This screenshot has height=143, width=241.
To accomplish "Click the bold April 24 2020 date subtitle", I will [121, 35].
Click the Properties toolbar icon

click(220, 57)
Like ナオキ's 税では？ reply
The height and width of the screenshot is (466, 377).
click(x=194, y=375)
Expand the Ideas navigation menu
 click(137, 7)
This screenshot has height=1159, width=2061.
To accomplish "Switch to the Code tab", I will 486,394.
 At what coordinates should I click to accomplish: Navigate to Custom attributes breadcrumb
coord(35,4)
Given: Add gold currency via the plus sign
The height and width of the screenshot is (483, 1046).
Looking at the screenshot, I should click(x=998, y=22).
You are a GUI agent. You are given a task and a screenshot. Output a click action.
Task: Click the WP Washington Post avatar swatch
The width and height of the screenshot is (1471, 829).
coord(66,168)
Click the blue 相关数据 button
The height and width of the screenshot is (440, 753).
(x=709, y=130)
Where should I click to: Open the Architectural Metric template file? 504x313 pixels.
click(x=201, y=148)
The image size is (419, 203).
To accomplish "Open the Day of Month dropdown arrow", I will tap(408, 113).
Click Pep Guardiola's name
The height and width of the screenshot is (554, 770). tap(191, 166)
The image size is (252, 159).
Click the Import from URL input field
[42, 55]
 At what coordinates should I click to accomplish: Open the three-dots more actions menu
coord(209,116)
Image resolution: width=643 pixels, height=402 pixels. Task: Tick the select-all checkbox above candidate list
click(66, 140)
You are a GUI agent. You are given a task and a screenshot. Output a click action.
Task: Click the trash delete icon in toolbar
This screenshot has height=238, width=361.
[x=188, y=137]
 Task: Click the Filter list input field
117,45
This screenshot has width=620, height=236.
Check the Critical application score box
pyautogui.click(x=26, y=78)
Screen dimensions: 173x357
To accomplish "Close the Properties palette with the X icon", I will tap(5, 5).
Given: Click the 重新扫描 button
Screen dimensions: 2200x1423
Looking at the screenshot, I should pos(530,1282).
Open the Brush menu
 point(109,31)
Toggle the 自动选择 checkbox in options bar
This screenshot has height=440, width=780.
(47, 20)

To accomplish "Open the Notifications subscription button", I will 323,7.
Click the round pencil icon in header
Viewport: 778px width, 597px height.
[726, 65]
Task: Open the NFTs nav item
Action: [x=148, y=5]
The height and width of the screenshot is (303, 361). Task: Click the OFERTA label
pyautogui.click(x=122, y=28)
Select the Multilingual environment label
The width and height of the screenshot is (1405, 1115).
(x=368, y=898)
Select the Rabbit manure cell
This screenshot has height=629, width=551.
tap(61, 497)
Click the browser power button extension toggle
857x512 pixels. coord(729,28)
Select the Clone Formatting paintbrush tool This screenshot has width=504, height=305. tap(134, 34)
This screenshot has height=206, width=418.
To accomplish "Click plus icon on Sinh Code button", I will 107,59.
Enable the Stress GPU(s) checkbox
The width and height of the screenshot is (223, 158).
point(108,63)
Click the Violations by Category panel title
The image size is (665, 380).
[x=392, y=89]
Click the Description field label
§ §
Please make an exact copy of the entries, down to the last character.

This screenshot has height=143, width=241.
To accomplish "Click the bold April 24 2020 date subtitle", I will [121, 35].
Click the Properties toolbar icon

click(220, 57)
Like ナオキ's 税では？ reply
The height and width of the screenshot is (466, 377).
click(x=194, y=375)
Expand the Ideas navigation menu
 click(137, 7)
This screenshot has height=1159, width=2061.
To accomplish "Switch to the Code tab", I will 486,394.
 At what coordinates should I click to accomplish: Navigate to Custom attributes breadcrumb
coord(35,4)
Given: Add gold currency via the plus sign
The height and width of the screenshot is (483, 1046).
Looking at the screenshot, I should click(x=998, y=22).
You are a GUI agent. You are given a task and a screenshot. Output a click action.
Task: Click the WP Washington Post avatar swatch
The width and height of the screenshot is (1471, 829).
coord(66,168)
Click the blue 相关数据 button
The height and width of the screenshot is (440, 753).
(x=709, y=130)
Where should I click to: Open the Architectural Metric template file? 504x313 pixels.
click(x=201, y=148)
The image size is (419, 203).
To accomplish "Open the Day of Month dropdown arrow", I will tap(408, 113).
Click Pep Guardiola's name
The height and width of the screenshot is (554, 770). tap(191, 166)
The image size is (252, 159).
Click the Import from URL input field
[42, 55]
 At what coordinates should I click to accomplish: Open the three-dots more actions menu
coord(209,116)
Image resolution: width=643 pixels, height=402 pixels. Task: Tick the select-all checkbox above candidate list
click(66, 140)
You are a GUI agent. You are given a task and a screenshot. Output a click action.
Task: Click the trash delete icon in toolbar
This screenshot has height=238, width=361.
[x=188, y=137]
 Task: Click the Filter list input field
117,45
This screenshot has width=620, height=236.
Check the Critical application score box
pyautogui.click(x=26, y=78)
Screen dimensions: 173x357
To accomplish "Close the Properties palette with the X icon", I will tap(5, 5).
Given: Click the 重新扫描 button
Screen dimensions: 2200x1423
Looking at the screenshot, I should pos(530,1282).
Open the Brush menu
 point(109,31)
Toggle the 自动选择 checkbox in options bar
This screenshot has height=440, width=780.
(47, 20)

To accomplish "Open the Notifications subscription button", I will 323,7.
Click the round pencil icon in header
Viewport: 778px width, 597px height.
[726, 65]
Task: Open the NFTs nav item
Action: [x=148, y=5]
The height and width of the screenshot is (303, 361). Task: Click the OFERTA label
pyautogui.click(x=122, y=28)
Select the Multilingual environment label
The width and height of the screenshot is (1405, 1115).
(x=368, y=898)
Select the Rabbit manure cell
This screenshot has height=629, width=551.
tap(61, 497)
Click the browser power button extension toggle
857x512 pixels. coord(729,28)
Select the Clone Formatting paintbrush tool This screenshot has width=504, height=305. tap(134, 34)
This screenshot has height=206, width=418.
To accomplish "Click plus icon on Sinh Code button", I will 107,59.
Enable the Stress GPU(s) checkbox
The width and height of the screenshot is (223, 158).
point(108,63)
Click the Violations by Category panel title
The image size is (665, 380).
[x=392, y=89]
Click the Description field label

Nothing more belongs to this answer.